Quam diz que a teoria da voz aguda está demasiado centrada nos ossos e ignora a forma como os tecidos moles teriam moldado os sons que os Neandertais produziam — e sem estes tecidos para determinar o comprimento e a estrutura do trato vocal, os cientistas não podem ter a certeza absoluta de como era o som dos Neandertais.
Mas Quam diz que há cada vez mais provas de que os Neandertais eram capazes de ouvir e produzir linguagem. Embora os cientistas não conheçam o grau de sofisticação da linguagem, Quam considera que eram capazes de produzir uma série de sons.
Linguagem Homo sapiens vs. Neandertal
Os seres humanos modernos têm padrões de audição diferentes dos outros primatas e Quam diz que isso nos permite ouvir nas frequências em que a fala é produzida.
Num estudo publicado em 2021 na revista Nature Ecology & Evolution, Quam fez parte de uma equipa de cientistas que utilizou exames de tomografia computorizada para examinar a transmissão do som no ouvido externo e médio dos Neandertais.
O estudo descobriu que as capacidades auditivas dos Neandertais não diferem das dos humanos modernos. Mais notavelmente, os investigadores descobriram que os Neandertais teriam sido capazes de ouvir e compreender sons consonantes, o que significa que teriam sido capazes de uma comunicação vocal mais sofisticada.
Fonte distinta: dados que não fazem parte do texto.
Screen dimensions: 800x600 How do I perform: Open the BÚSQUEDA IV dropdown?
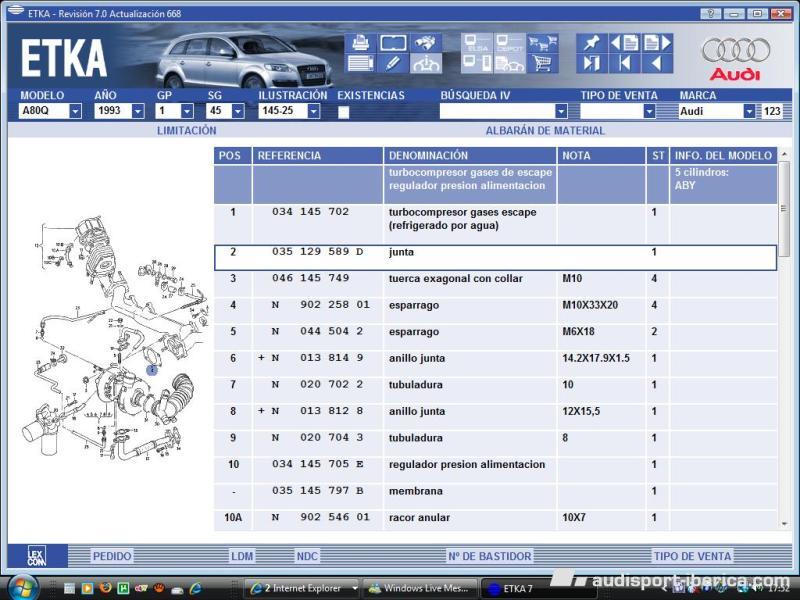click(x=560, y=112)
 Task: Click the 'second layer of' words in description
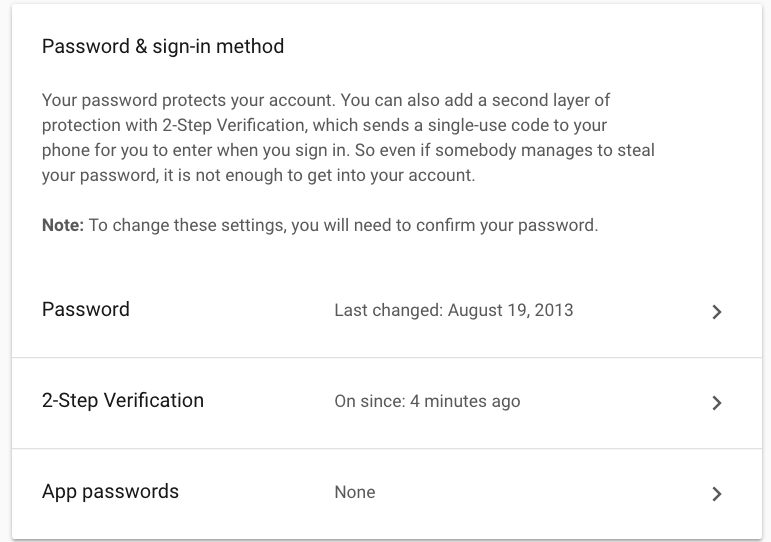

A maioria dos cientistas concorda que os Neandertais provavelmente tinham linguagem. Mas o que é que essa linguagem significava para eles? Sem provas de linguagem simbólica em desenhos ou esculturas rupestres, é difícil para os estudiosos saber como os Neandertais comunicavam.
A linguagem humana é simbólica, diz Quam. Usamos palavras para simbolizar objetos, como árvores ou carros, e falamos de objetos que não estão presentes, o que significa que não são específicos de uma situação.
Um académico dá o exemplo de como um bebé repete a palavra “gatinho”. O bebé pode apontar para um gatinho presente na sala ou para um objeto que se assemelhe a um gatinho.
O bebé pode estar a usar a palavra como uma pergunta para inquirir sobre um gato da família, que não está no quarto. Ou o bebé pode estar a usar a palavra como uma ordem para chamar o gato de outra sala, uma exigência que o gato ignorará presunçosamente.
Poderiam os Neandertais comunicar de forma semelhante através de linguagem simbólica? Os cientistas não têm a certeza.
Quam diz que precisam de ver provas de que os Neandertais usavam linguagem simbólica. A arte rupestre, por exemplo, demonstraria a capacidade de criar símbolos representativos.
Atualmente, os cientistas não dispõem ainda das provas de que necessitam para determinar se os Neandertais comunicavam de forma vocal. No entanto, estudos conduzidos nos últimos anos determinaram que teriam tido pelo menos a capacidade auditiva para decifrar a linguagem.